### What you need to do:
With the pictures left aside, write out the entries that follow exactly.
========
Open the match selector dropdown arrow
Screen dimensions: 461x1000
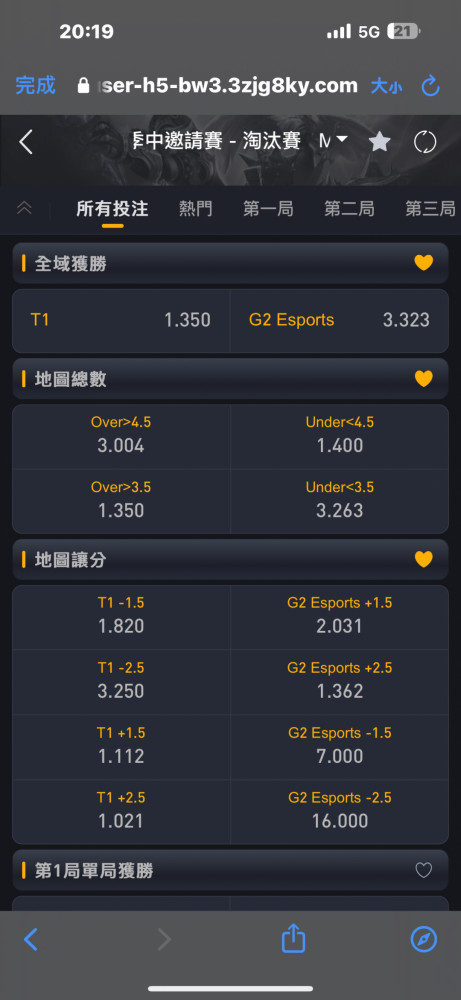coord(342,140)
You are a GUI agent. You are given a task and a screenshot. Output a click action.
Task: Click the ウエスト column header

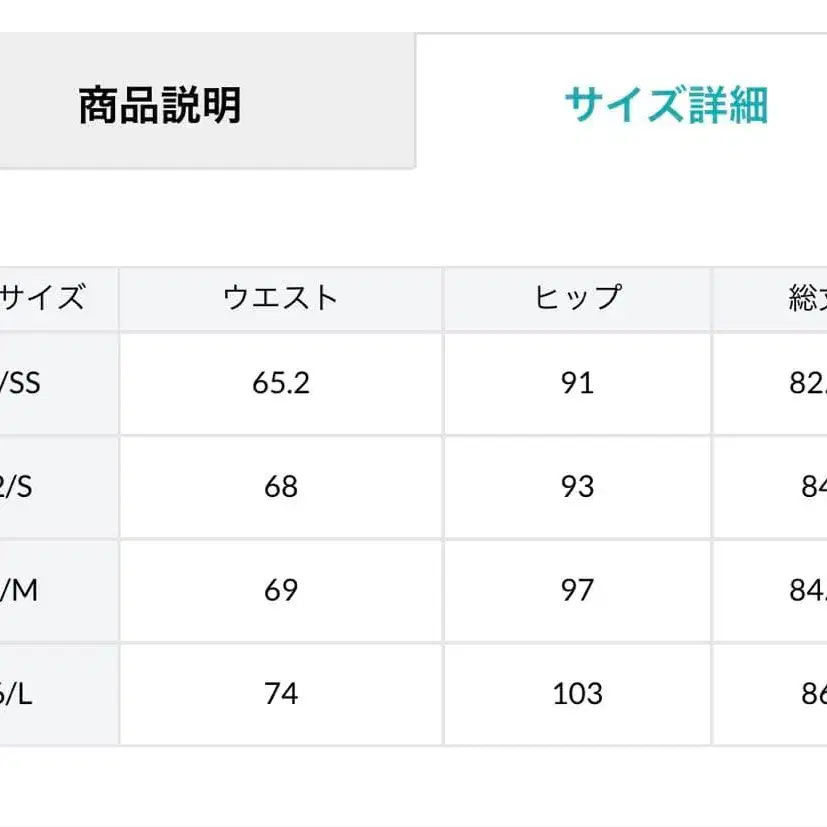point(280,294)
========
### Response to the exercise:
Open the match selector dropdown arrow
Screen dimensions: 461x1000
coord(342,140)
You are a GUI agent. You are given a task and a screenshot. Output a click action.
Task: Click the ウエスト column header

point(280,294)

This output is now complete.